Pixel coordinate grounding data
»»

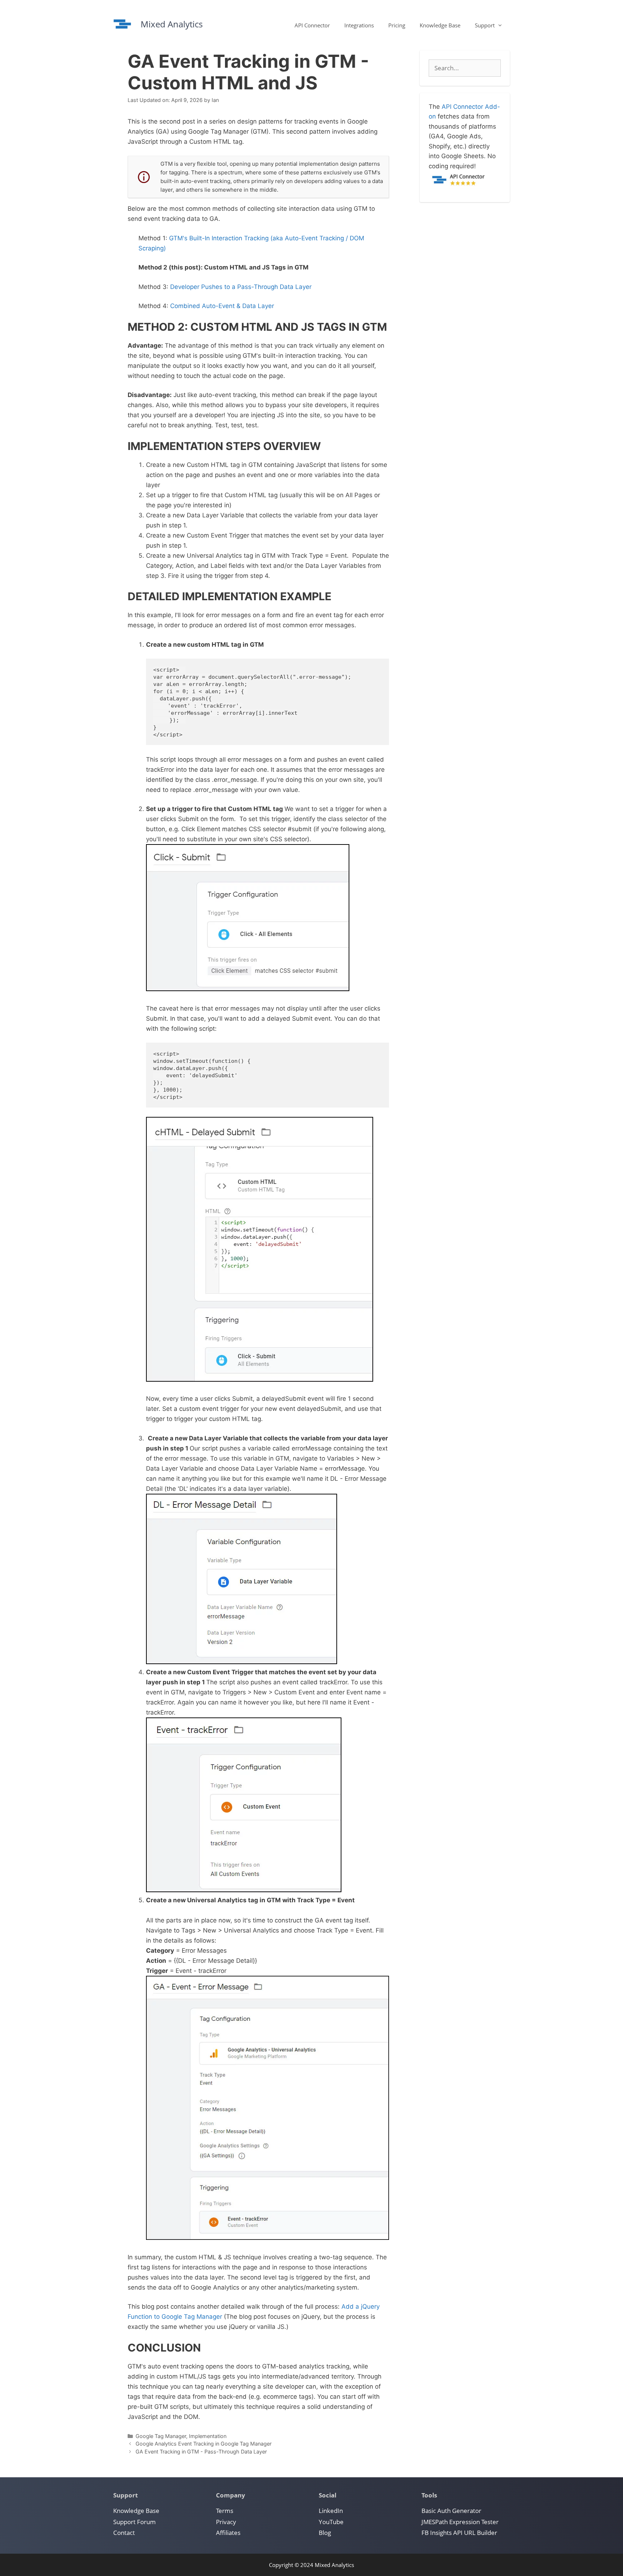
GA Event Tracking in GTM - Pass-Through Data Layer (201, 2451)
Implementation (207, 2436)
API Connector (312, 25)
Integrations (359, 25)
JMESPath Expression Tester (460, 2522)
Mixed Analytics (172, 24)
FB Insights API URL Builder (459, 2532)
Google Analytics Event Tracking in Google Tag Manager (203, 2444)
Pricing (396, 25)
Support (485, 25)
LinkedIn (331, 2510)
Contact (124, 2532)
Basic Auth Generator (451, 2510)
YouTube (331, 2522)
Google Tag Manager (161, 2436)
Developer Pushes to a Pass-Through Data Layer (241, 286)
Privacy (226, 2522)
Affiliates (228, 2532)
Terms (224, 2510)
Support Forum (134, 2522)
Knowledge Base (440, 25)
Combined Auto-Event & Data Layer (222, 305)
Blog (325, 2532)
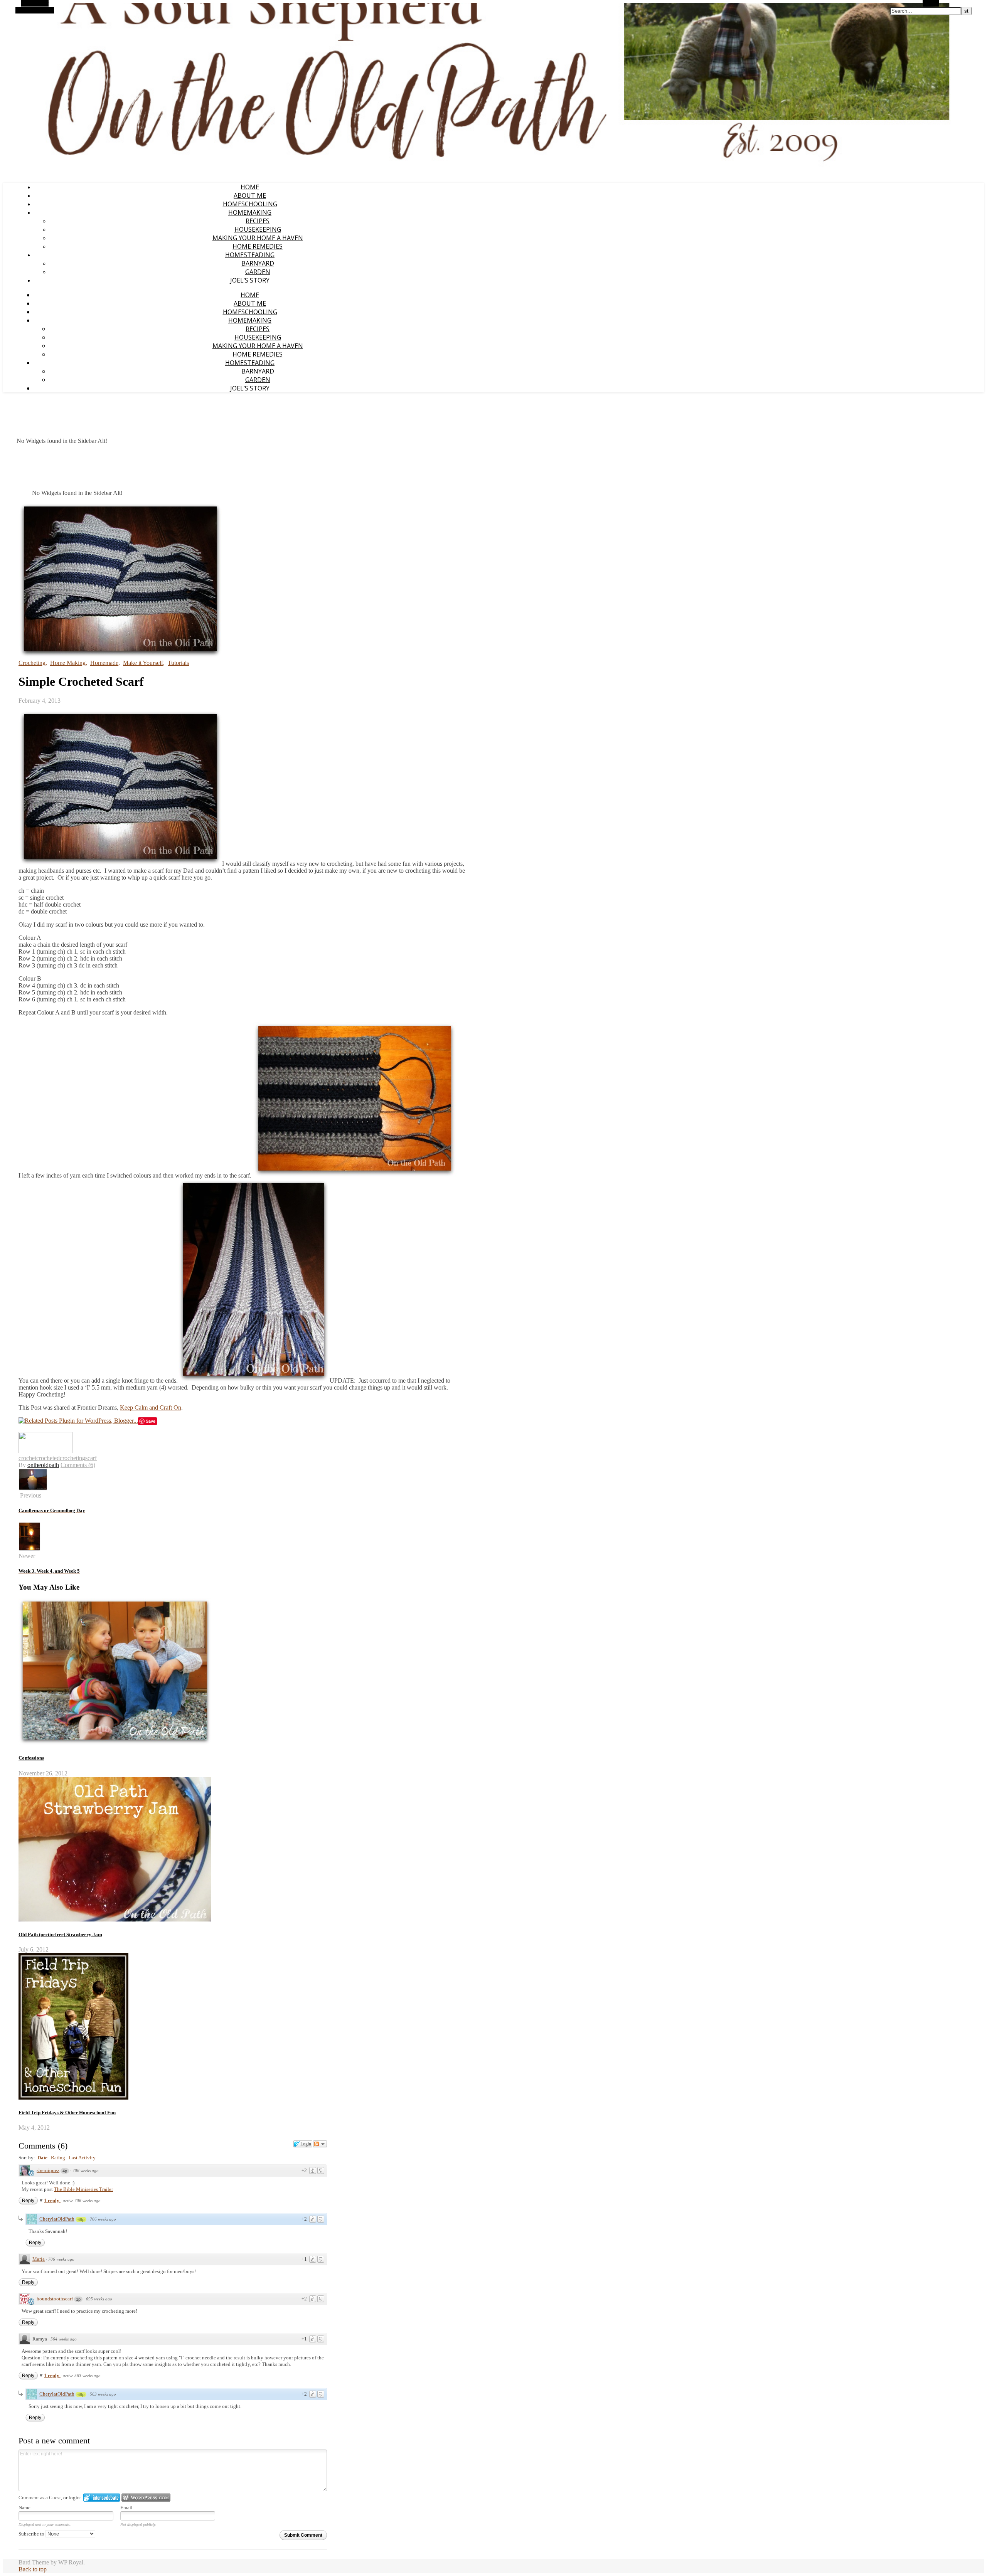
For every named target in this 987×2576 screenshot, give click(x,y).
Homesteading (250, 255)
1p (78, 2299)
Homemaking (249, 212)
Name (24, 2507)
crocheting (72, 1458)
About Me (250, 195)
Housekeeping (257, 229)
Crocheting (32, 663)
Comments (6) (78, 1465)
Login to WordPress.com (145, 2498)
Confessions (31, 1758)
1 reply (52, 2200)
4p (64, 2171)
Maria (38, 2259)
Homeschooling (250, 204)
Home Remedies (257, 246)
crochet (27, 1458)
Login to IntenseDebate (101, 2498)
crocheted (48, 1458)
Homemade (104, 663)
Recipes (257, 221)
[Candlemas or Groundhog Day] (33, 1488)
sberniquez (48, 2170)
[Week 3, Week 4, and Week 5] (29, 1549)
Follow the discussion (320, 2143)
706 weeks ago (85, 2170)
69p (80, 2219)
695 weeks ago (99, 2299)
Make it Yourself (143, 663)
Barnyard (257, 263)
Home (250, 187)
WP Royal (70, 2562)
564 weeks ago (64, 2339)
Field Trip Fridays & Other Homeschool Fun (67, 2112)
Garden (257, 272)
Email (126, 2507)
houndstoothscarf (55, 2299)
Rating (58, 2157)
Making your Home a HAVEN (257, 238)
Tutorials (178, 663)
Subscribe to (32, 2534)
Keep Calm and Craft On (150, 1407)
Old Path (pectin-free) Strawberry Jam (60, 1934)
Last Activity (82, 2157)
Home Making (68, 663)
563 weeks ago (103, 2394)
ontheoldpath (43, 1465)
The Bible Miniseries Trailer (83, 2189)
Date (42, 2157)
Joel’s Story (249, 280)
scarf (91, 1458)
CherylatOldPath (56, 2219)
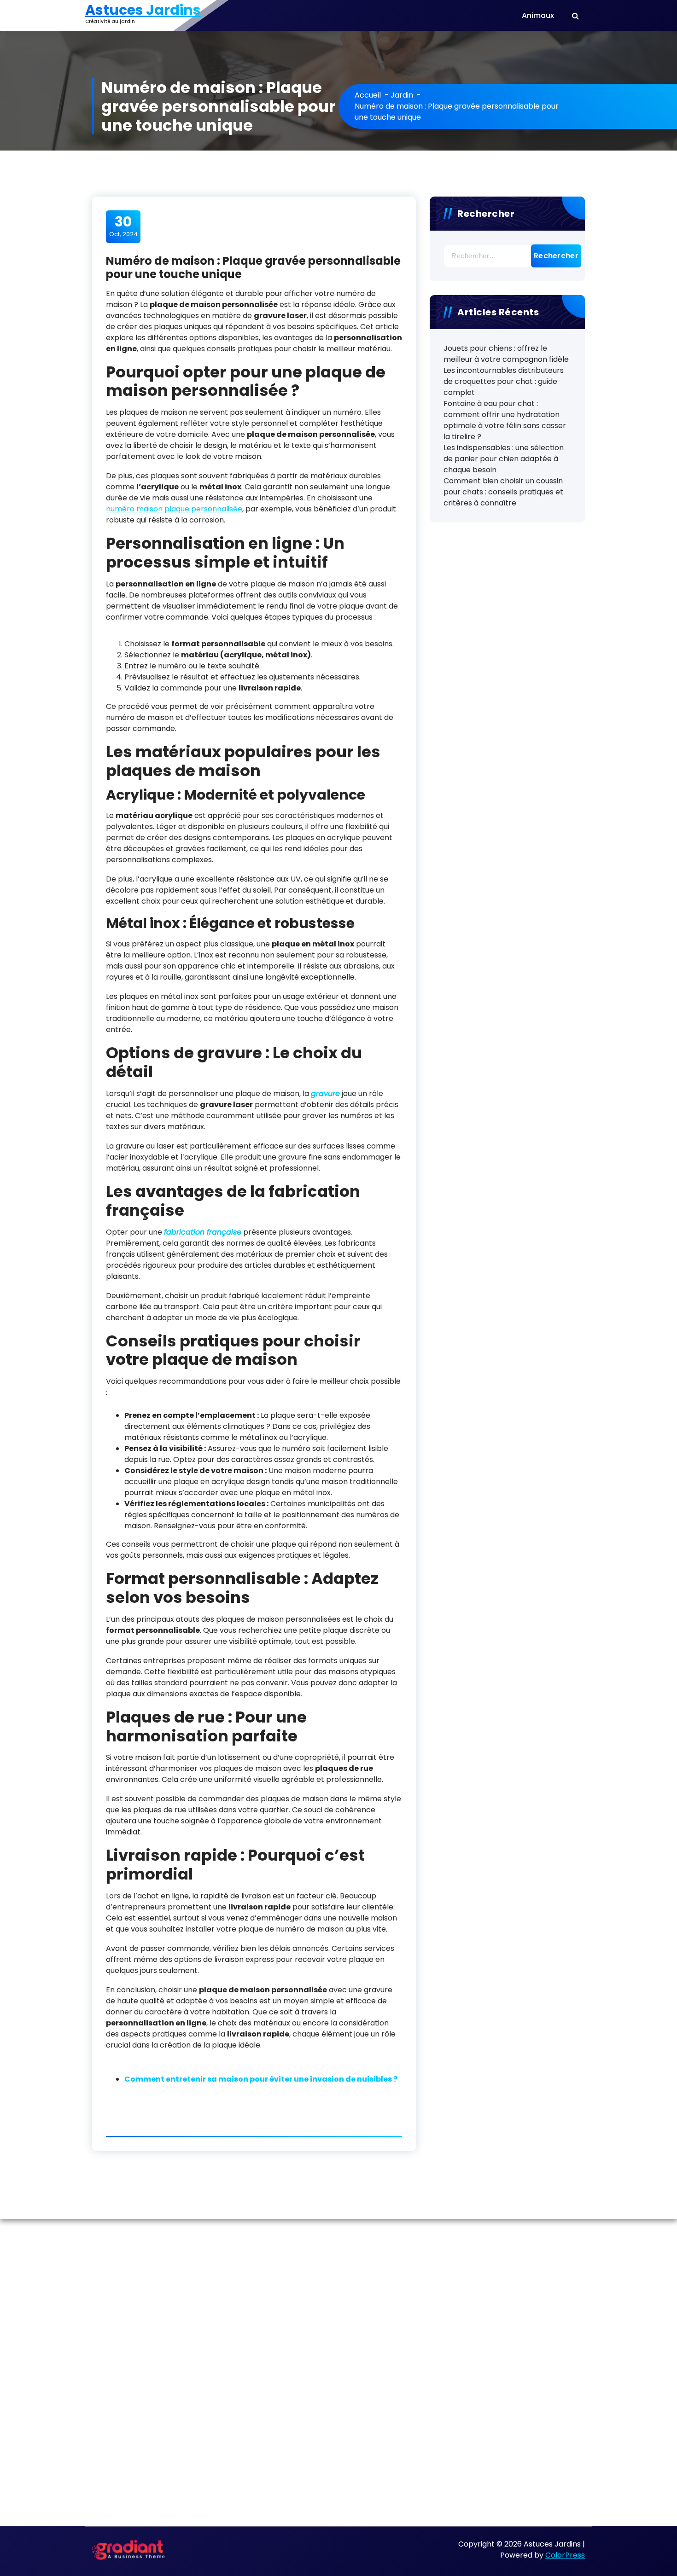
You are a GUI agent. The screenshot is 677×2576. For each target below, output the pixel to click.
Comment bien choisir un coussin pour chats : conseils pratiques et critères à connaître (503, 492)
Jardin (402, 95)
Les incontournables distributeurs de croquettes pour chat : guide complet (504, 381)
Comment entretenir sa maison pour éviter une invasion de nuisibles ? (260, 2079)
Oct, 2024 (123, 226)
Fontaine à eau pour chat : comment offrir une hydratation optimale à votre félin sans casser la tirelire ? (505, 420)
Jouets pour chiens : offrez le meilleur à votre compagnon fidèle (506, 354)
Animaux (538, 15)
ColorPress (565, 2555)
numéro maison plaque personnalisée (174, 509)
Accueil (368, 95)
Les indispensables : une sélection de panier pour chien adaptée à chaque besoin (504, 458)
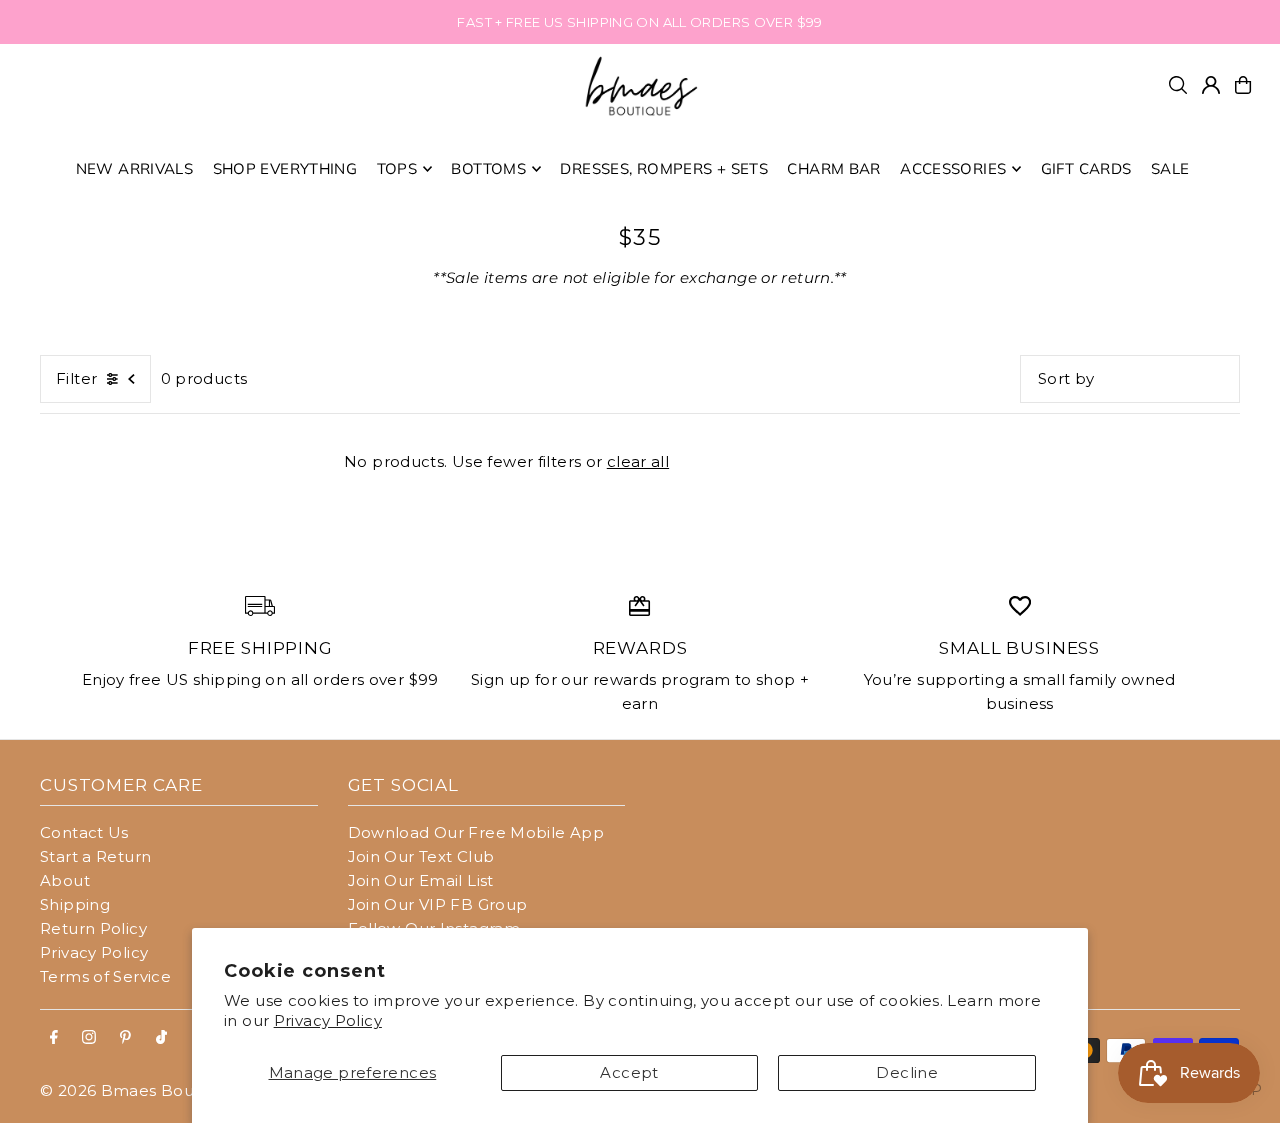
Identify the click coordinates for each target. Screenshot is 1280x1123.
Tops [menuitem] (397, 168)
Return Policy (93, 928)
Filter (76, 378)
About (65, 880)
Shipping (75, 904)
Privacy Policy (328, 1020)
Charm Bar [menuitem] (833, 168)
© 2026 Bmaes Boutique (137, 1090)
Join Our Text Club (421, 856)
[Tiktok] (161, 1038)
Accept (629, 1072)
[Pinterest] (125, 1038)
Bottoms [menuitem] (488, 168)
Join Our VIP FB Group (438, 904)
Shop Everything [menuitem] (285, 168)
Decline (907, 1072)
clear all (638, 461)
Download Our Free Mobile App (476, 832)
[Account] (1211, 85)
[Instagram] (89, 1038)
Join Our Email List (421, 880)
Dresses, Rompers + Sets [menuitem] (664, 168)
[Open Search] (1178, 85)
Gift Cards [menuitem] (1086, 168)
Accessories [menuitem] (953, 168)
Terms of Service (105, 976)
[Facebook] (54, 1038)
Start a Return (95, 856)
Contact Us (84, 832)
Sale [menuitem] (1170, 168)
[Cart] (1243, 85)
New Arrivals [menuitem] (135, 168)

««

WHAT YOU NEED TO DO: Would you retype every line shown above exactly, leaving the pictures aside?

RESPONSE AREA:
GA Event Tracking in GTM - Pass-Through Data Layer (201, 2451)
Implementation (207, 2436)
API Connector (312, 25)
Integrations (359, 25)
JMESPath Expression Tester (460, 2522)
Mixed Analytics (172, 24)
FB Insights API URL Builder (459, 2532)
Google Analytics Event Tracking in Google Tag Manager (203, 2444)
Pricing (396, 25)
Support (485, 25)
LinkedIn (331, 2510)
Contact (124, 2532)
Basic Auth Generator (451, 2510)
YouTube (331, 2522)
Google Tag Manager (161, 2436)
Developer Pushes to a Pass-Through Data Layer (241, 286)
Privacy (226, 2522)
Affiliates (228, 2532)
Terms (224, 2510)
Support Forum (134, 2522)
Knowledge Base (440, 25)
Combined Auto-Event & Data Layer (222, 305)
Blog (325, 2532)
For every named target in this 987×2576 screenshot, give click(x,y).
Homesteading (250, 255)
1p (78, 2299)
Homemaking (249, 212)
Name (24, 2507)
crocheting (72, 1458)
About Me (250, 195)
Housekeeping (257, 229)
Crocheting (32, 663)
Comments (6) (78, 1465)
Login to WordPress.com (145, 2498)
Confessions (31, 1758)
1 reply (52, 2200)
4p (64, 2171)
Maria (38, 2259)
Homeschooling (250, 204)
Home Remedies (257, 246)
crochet (27, 1458)
Login to IntenseDebate (101, 2498)
crocheted (48, 1458)
Homemade (104, 663)
Recipes (257, 221)
[Candlemas or Groundhog Day] (33, 1488)
sberniquez (48, 2170)
[Week 3, Week 4, and Week 5] (29, 1549)
Follow the discussion (320, 2143)
706 weeks ago (85, 2170)
69p (80, 2219)
695 weeks ago (99, 2299)
Make it Yourself (143, 663)
Barnyard (257, 263)
Home (250, 187)
WP Royal (70, 2562)
564 weeks ago (64, 2339)
Field Trip Fridays & Other Homeschool Fun (67, 2112)
Garden (257, 272)
Email (126, 2507)
houndstoothscarf (55, 2299)
Rating (58, 2157)
Making your Home a HAVEN (257, 238)
Tutorials (178, 663)
Subscribe to (32, 2534)
Keep Calm and Craft On (150, 1407)
Old Path (pectin-free) Strawberry Jam (60, 1934)
Last Activity (82, 2157)
Home Making (68, 663)
563 weeks ago (103, 2394)
ontheoldpath (43, 1465)
The Bible Miniseries Trailer (83, 2189)
Date (42, 2157)
Joel’s Story (249, 280)
scarf (91, 1458)
CherylatOldPath (56, 2219)
You are a GUI agent. The screenshot is 677×2576. For each target below, output the pixel to click.
Comment bien choisir un coussin pour chats : conseils pratiques et critères à connaître (503, 492)
Jardin (402, 95)
Les incontournables distributeurs de croquettes pour chat : guide complet (504, 381)
Comment entretenir sa maison pour éviter une invasion de nuisibles ? (260, 2079)
Oct, 2024 (123, 226)
Fontaine à eau pour chat : comment offrir une hydratation optimale à votre félin sans casser la tirelire ? (505, 420)
Jouets pour chiens : offrez le meilleur à votre compagnon fidèle (506, 354)
Animaux (538, 15)
ColorPress (565, 2555)
numéro maison plaque personnalisée (174, 509)
Accueil (368, 95)
Les indispensables : une sélection de panier pour chien adaptée à chaque besoin (504, 458)
Identify the click coordinates for each target. Screenshot is 1280x1123.
Tops [menuitem] (397, 168)
Return Policy (93, 928)
Filter (76, 378)
About (65, 880)
Shipping (75, 904)
Privacy Policy (328, 1020)
Charm Bar [menuitem] (833, 168)
© 2026 Bmaes Boutique (137, 1090)
Join Our Text Club (421, 856)
[Tiktok] (161, 1038)
Accept (629, 1072)
[Pinterest] (125, 1038)
Bottoms [menuitem] (488, 168)
Join Our VIP FB Group (438, 904)
Shop Everything [menuitem] (285, 168)
Decline (907, 1072)
clear all (638, 461)
Download Our Free Mobile App (476, 832)
[Account] (1211, 85)
[Instagram] (89, 1038)
Join Our Email List (421, 880)
Dresses, Rompers + Sets [menuitem] (664, 168)
[Open Search] (1178, 85)
Gift Cards [menuitem] (1086, 168)
Accessories [menuitem] (953, 168)
Terms of Service (105, 976)
[Facebook] (54, 1038)
Start a Return (95, 856)
Contact Us (84, 832)
Sale [menuitem] (1170, 168)
[Cart] (1243, 85)
New Arrivals [menuitem] (135, 168)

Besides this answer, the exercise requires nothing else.